Mrs. Corner and Miss Helen exchanged glances. Jack was the most warm-hearted child in the world and the thought was quite in character. “I brought away some snap-shots of the old home and some of the scenery around,” said Mrs. Corner. “They are some Dr. Woods sent me, but I can get duplicates, I know. How should you like to get a small album to put them in and give that to Cousin Maria?”

“The very thing!” exclaimed Jack. “That is a darling idea, mother.”

“I’ll show them to you if you will get them from my room,” said Mrs. Corner. “They are on the shelf where the clock is, and are in a blue envelope. We can select whatever seems suitable.”

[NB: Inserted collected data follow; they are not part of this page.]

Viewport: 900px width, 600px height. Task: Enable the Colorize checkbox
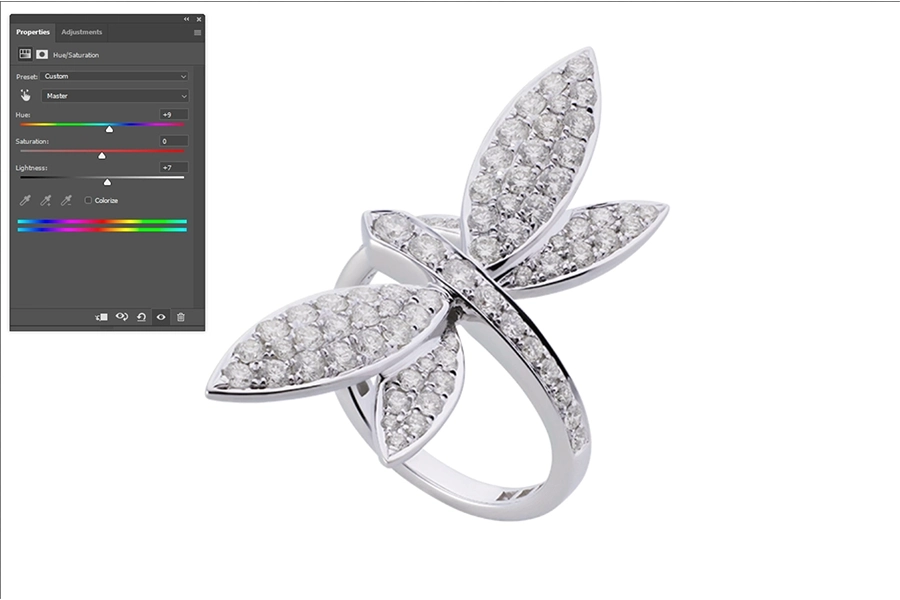[x=88, y=200]
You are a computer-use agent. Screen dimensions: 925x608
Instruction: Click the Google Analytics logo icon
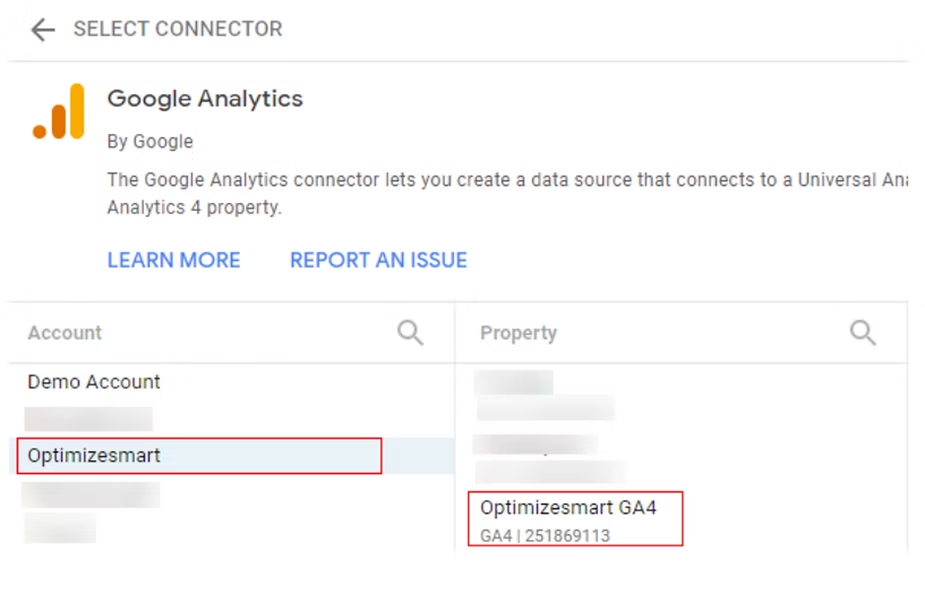click(59, 112)
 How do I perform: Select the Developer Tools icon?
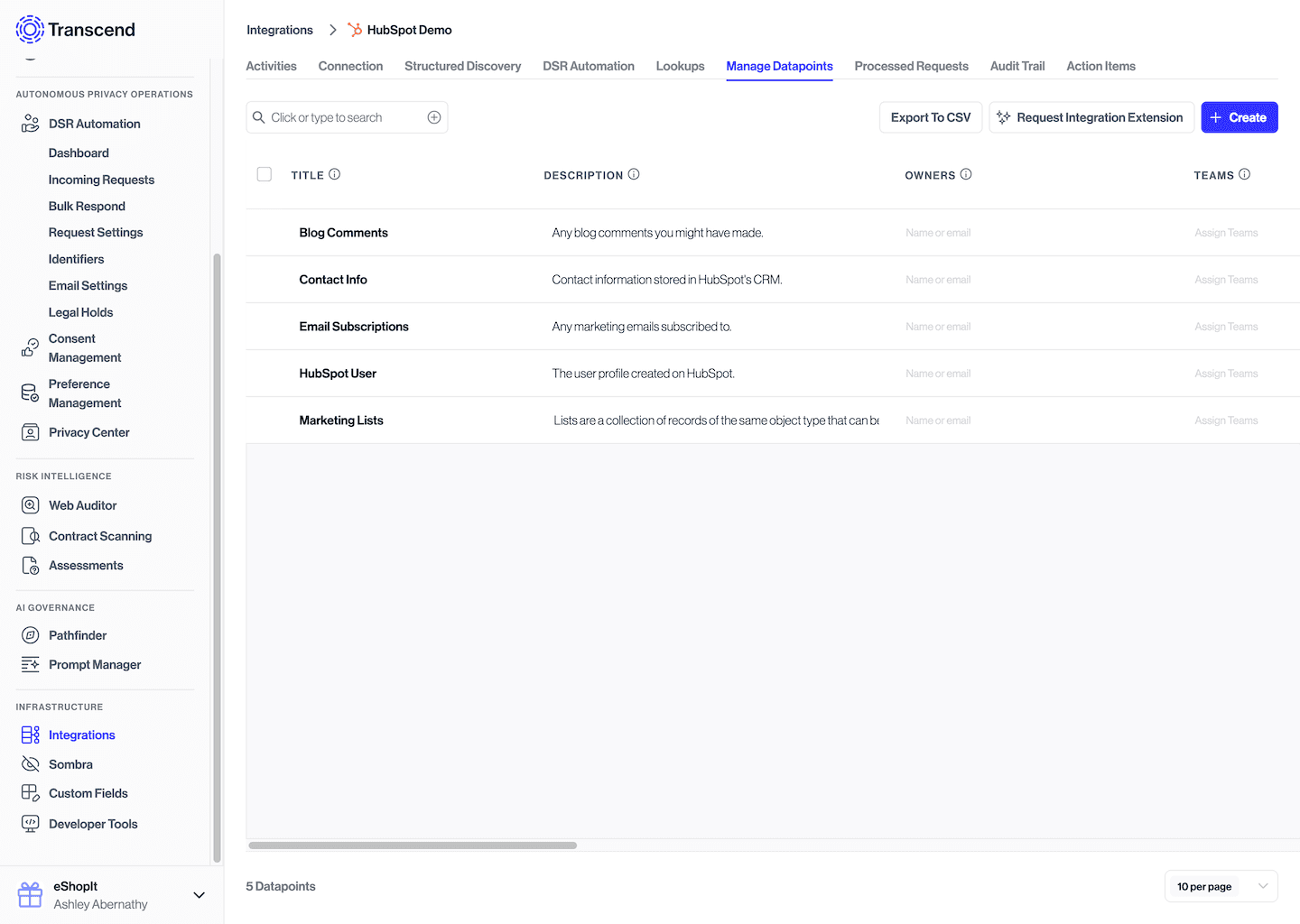(x=30, y=823)
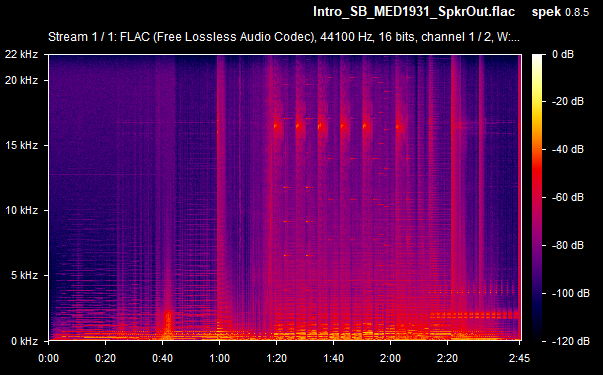Image resolution: width=603 pixels, height=375 pixels.
Task: Click the 1:00 time axis marker
Action: point(219,358)
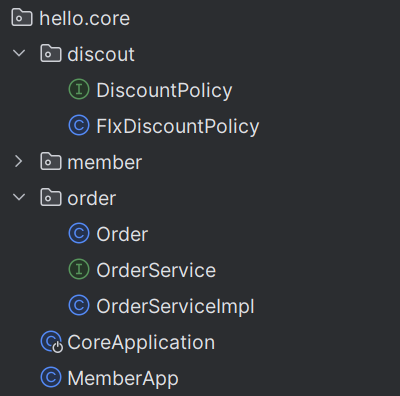The width and height of the screenshot is (400, 396).
Task: Select the order package label
Action: click(x=92, y=198)
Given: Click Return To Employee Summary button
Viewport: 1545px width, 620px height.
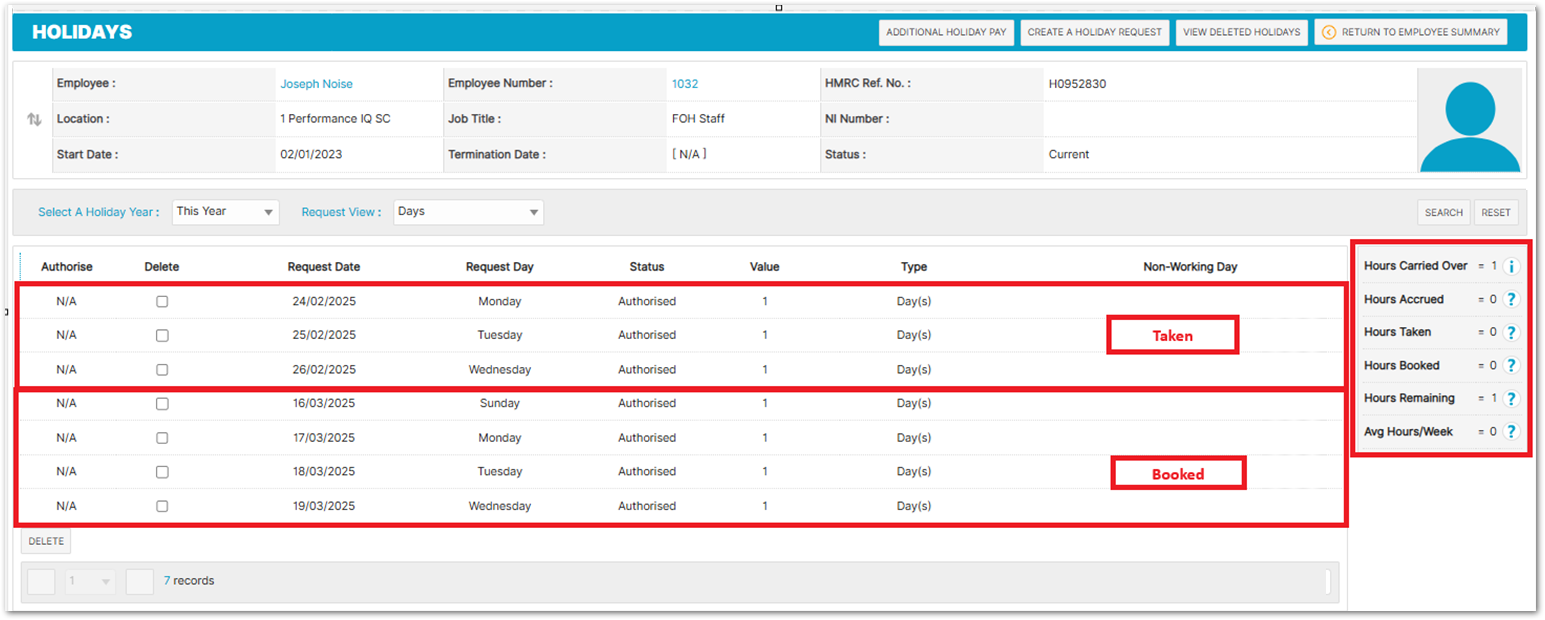Looking at the screenshot, I should (x=1411, y=32).
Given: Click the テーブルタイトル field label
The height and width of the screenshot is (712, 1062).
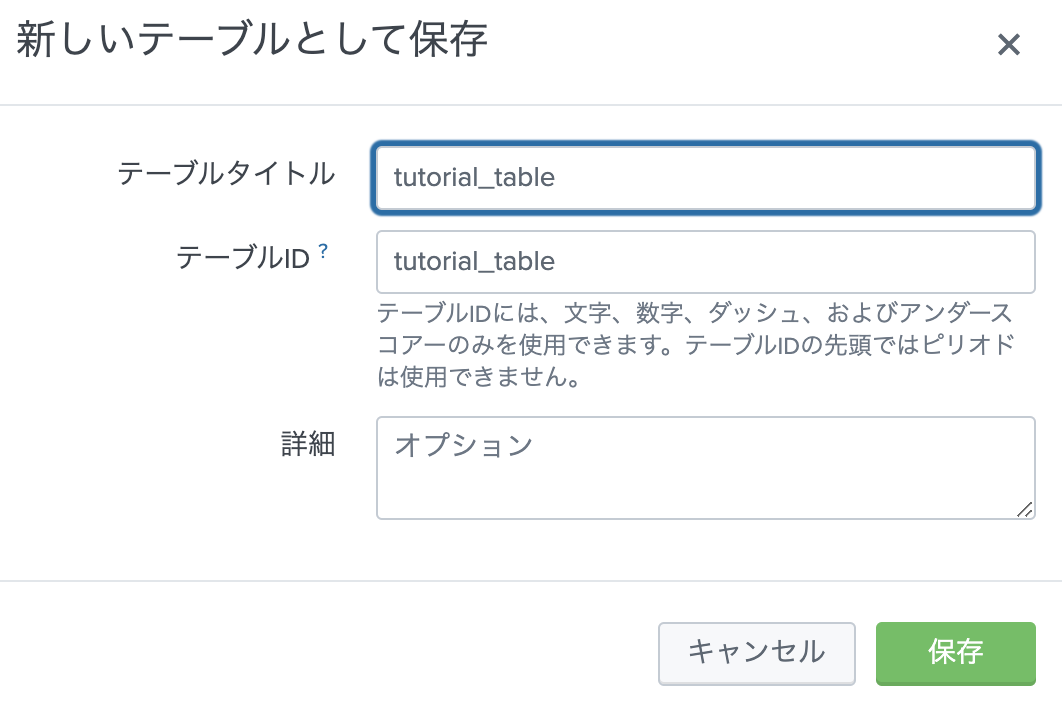Looking at the screenshot, I should coord(226,174).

Jack ran off highly pleased, but leaving all the others busily thinking what they could carry as gifts to their down-east cousin.

CHAPTER III
COUSIN MARIA

The romance surrounding Cousin Maria’s early days gave zest to the expedition upon which the Corners started on the day appointed. Each was provided with some gift; Jack, of course, carried her book of photographs, Mary Lee took a little Indian basket, Jean had a box of peppermints. “Old ladies always like peppermints,” she said. Nan had wavered between a volume of Father Ryan’s poems and one of Thomas Nelson Page’s collections of stories, but finally decided upon the latter as perhaps Cousin Maria did not care for poetry.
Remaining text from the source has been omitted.